Their work appears in the December issue of Cell Metabolism.

In humans, statin drugs inhibit an enzyme, HMG-CoA reductase, to lower blood cholesterol. What's not as well understood are the multiple layers of control for the enzyme, especially the regulatory protein Insig.

Because components of the cholesterol-regulatory system have been conserved across 400 million years of evolution, a yeast called fission yeast is a good model for delving fast and deep into molecular details of how mammalian cells regulate HMG-CoA reductase.

The Hopkins team found that in these yeast, so named because they divide in the middle, Insig also regulates HMG-CoA reductase but does it differently.
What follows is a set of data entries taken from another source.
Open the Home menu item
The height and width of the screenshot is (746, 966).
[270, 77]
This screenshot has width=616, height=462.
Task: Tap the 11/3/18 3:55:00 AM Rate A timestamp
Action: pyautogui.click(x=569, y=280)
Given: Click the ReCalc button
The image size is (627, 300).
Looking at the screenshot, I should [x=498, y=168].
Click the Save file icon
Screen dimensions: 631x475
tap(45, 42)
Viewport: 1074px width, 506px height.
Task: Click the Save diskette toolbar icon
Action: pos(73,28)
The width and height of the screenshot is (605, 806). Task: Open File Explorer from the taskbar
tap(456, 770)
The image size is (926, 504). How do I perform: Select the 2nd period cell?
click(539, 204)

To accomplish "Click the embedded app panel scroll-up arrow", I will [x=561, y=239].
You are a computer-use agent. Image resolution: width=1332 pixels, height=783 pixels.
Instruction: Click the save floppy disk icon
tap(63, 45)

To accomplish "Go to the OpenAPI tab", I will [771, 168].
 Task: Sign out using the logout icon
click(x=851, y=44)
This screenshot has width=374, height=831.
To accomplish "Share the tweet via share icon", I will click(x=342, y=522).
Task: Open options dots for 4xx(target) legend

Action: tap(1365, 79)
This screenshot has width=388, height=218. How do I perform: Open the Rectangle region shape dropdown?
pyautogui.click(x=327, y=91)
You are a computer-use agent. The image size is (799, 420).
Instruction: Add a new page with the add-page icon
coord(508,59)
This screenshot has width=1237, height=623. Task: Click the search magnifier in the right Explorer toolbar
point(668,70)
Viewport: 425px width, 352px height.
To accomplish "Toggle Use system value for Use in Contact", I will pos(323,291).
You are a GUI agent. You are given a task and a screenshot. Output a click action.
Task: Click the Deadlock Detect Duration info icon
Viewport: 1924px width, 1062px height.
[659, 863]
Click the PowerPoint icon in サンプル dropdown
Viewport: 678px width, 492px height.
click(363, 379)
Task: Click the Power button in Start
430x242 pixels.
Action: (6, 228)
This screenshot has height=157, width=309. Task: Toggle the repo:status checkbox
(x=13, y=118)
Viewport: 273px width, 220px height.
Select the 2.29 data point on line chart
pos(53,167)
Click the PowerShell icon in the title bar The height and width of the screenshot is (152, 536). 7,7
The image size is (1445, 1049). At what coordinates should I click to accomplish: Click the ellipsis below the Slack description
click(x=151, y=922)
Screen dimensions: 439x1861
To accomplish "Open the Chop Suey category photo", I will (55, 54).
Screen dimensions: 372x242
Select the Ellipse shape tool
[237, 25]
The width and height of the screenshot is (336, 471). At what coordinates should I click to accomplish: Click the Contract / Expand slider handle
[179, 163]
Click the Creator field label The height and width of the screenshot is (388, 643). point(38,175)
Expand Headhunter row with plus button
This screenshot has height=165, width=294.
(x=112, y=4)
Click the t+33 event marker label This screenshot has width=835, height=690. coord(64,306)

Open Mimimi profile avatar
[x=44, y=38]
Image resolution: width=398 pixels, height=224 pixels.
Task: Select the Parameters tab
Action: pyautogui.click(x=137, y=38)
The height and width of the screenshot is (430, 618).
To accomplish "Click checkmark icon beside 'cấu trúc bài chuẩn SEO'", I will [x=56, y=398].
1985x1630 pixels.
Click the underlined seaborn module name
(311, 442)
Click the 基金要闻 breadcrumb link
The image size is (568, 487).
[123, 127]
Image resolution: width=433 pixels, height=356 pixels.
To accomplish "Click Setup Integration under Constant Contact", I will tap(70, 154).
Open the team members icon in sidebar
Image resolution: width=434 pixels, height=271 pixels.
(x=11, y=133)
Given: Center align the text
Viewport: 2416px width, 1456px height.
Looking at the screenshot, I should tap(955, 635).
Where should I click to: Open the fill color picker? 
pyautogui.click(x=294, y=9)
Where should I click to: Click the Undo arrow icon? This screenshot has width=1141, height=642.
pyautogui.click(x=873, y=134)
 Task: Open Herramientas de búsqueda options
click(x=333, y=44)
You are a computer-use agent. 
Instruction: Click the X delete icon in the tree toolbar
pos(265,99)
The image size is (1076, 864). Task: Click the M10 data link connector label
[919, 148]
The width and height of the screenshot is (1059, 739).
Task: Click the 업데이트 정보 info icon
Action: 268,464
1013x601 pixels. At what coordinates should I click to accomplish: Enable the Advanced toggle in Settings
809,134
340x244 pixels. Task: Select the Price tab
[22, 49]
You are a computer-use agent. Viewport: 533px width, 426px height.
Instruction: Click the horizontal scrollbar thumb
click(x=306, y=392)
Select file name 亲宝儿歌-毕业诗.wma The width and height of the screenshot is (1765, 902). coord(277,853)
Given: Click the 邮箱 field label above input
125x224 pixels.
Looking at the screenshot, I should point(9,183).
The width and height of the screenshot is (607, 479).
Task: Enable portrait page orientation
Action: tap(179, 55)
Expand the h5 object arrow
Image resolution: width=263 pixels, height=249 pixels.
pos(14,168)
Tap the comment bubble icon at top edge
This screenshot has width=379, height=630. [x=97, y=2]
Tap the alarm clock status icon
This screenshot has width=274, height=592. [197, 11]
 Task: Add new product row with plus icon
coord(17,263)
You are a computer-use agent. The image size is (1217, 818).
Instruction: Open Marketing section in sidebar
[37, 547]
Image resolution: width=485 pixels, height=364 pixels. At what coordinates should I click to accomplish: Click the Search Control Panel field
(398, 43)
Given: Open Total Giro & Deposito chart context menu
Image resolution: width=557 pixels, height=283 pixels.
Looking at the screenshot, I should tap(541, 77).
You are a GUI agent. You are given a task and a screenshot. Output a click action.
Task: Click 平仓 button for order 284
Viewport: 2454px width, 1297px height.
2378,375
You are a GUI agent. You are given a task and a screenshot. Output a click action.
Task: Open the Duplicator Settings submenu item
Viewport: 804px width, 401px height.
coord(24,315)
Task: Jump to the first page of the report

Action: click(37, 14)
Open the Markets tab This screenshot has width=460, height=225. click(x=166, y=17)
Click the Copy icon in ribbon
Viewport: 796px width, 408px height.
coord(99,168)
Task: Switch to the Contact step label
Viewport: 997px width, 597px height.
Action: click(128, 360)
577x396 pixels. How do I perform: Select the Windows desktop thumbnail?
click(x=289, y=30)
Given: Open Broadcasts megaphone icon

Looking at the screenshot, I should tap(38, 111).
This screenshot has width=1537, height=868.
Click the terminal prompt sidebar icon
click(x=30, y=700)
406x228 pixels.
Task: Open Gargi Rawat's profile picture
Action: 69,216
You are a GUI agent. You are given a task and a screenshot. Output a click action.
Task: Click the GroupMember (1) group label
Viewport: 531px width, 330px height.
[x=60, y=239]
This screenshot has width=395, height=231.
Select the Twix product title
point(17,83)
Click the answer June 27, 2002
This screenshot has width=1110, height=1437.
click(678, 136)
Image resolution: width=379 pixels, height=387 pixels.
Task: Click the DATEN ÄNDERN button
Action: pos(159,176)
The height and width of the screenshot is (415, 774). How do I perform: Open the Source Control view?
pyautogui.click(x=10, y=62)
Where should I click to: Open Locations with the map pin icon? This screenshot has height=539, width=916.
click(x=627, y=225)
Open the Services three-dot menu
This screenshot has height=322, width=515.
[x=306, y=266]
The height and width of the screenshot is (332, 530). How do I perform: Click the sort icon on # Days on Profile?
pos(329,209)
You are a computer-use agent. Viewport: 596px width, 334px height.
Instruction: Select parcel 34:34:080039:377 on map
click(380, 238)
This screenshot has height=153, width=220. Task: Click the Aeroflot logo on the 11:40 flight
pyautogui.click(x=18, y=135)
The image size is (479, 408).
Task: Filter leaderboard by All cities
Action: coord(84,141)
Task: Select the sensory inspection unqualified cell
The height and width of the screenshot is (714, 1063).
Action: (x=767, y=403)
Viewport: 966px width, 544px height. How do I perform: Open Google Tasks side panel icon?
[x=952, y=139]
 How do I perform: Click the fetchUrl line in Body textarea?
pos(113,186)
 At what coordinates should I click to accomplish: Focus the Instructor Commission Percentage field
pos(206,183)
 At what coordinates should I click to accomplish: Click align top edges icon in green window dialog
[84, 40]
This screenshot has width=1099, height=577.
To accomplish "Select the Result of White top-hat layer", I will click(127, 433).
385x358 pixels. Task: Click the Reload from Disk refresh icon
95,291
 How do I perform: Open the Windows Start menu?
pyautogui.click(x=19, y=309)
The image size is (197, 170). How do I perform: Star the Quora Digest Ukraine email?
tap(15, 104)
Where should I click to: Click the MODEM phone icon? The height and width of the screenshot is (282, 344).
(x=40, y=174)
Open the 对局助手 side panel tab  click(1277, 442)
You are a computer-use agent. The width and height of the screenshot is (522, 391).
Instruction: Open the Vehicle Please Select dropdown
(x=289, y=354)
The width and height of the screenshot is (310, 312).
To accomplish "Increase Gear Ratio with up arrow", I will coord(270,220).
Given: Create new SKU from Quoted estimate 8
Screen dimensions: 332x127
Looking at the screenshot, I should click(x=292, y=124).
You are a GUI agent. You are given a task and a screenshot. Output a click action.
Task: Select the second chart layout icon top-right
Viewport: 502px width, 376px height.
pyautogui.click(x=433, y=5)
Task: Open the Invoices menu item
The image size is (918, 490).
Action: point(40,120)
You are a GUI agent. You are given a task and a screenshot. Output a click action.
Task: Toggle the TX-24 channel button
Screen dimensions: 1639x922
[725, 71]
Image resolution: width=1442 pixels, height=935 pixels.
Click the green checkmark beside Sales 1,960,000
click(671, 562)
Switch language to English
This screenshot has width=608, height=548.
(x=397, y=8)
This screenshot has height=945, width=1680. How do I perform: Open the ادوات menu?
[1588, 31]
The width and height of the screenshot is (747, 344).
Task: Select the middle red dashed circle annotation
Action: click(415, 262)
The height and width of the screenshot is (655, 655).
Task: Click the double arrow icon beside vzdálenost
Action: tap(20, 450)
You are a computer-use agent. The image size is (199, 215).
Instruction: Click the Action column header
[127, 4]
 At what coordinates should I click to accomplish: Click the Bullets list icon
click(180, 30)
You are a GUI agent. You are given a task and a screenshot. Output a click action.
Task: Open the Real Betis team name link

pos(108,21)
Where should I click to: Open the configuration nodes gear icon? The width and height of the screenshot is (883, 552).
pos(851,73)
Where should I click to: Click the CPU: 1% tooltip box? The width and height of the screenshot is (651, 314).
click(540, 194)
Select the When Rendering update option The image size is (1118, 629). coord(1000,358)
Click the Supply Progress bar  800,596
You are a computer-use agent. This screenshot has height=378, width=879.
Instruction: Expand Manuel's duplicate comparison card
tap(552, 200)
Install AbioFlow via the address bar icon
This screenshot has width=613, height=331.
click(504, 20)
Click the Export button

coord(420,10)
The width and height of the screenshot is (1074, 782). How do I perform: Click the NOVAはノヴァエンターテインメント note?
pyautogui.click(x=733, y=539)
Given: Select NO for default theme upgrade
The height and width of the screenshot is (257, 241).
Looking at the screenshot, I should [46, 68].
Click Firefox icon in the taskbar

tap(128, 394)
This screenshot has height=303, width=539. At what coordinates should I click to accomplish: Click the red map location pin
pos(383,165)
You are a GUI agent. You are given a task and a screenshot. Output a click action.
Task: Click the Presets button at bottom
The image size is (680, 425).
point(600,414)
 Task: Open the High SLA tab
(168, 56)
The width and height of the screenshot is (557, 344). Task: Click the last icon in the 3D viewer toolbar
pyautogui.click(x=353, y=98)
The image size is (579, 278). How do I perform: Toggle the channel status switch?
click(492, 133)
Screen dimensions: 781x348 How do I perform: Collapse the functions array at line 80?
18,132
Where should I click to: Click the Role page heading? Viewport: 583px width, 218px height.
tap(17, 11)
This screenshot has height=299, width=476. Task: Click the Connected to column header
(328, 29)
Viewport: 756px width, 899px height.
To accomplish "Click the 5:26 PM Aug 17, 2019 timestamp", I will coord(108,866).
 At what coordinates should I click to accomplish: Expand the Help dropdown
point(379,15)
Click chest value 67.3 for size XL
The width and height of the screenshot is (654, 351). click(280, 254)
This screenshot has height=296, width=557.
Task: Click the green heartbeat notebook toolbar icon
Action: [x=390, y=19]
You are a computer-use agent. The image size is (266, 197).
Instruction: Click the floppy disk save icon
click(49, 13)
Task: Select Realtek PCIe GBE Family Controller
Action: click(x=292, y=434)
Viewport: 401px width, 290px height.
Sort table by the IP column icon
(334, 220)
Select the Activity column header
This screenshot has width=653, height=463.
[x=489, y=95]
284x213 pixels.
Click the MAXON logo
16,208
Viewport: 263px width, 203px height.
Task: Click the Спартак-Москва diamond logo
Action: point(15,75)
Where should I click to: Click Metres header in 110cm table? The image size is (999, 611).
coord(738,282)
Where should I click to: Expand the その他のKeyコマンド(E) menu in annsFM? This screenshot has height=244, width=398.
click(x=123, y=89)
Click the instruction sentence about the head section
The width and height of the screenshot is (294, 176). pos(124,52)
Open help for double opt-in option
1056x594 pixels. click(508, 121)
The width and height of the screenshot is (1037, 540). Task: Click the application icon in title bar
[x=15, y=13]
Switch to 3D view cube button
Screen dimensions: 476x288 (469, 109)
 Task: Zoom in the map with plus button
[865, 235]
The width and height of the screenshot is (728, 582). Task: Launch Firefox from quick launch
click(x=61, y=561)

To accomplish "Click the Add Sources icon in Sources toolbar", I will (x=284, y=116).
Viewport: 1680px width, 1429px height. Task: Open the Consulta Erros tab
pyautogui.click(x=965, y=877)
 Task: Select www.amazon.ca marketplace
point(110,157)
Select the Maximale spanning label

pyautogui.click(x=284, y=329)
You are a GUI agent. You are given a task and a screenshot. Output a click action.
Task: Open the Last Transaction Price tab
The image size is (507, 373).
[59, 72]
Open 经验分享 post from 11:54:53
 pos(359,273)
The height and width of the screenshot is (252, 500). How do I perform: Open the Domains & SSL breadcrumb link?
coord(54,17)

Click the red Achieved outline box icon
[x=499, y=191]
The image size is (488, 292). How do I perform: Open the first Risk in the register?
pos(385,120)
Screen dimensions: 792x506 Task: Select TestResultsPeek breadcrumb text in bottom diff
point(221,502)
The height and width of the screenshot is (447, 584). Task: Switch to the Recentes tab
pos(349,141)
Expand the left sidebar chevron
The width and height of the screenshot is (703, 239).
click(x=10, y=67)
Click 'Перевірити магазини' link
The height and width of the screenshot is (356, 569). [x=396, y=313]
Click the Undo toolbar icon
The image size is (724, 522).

In mammals, Insig degrades this enzyme - essentially destroying it - while in fission yeast, Insig inactivates the enzyme simply by promoting the attachment of a phosphate.

"This is a surprising fundamental difference," says Peter J. Espenshade, a physiologist in the Department of Cell Biology and member of the Center for Metabolism and Obesity Research at the Johns Hopkins University School of Medicine.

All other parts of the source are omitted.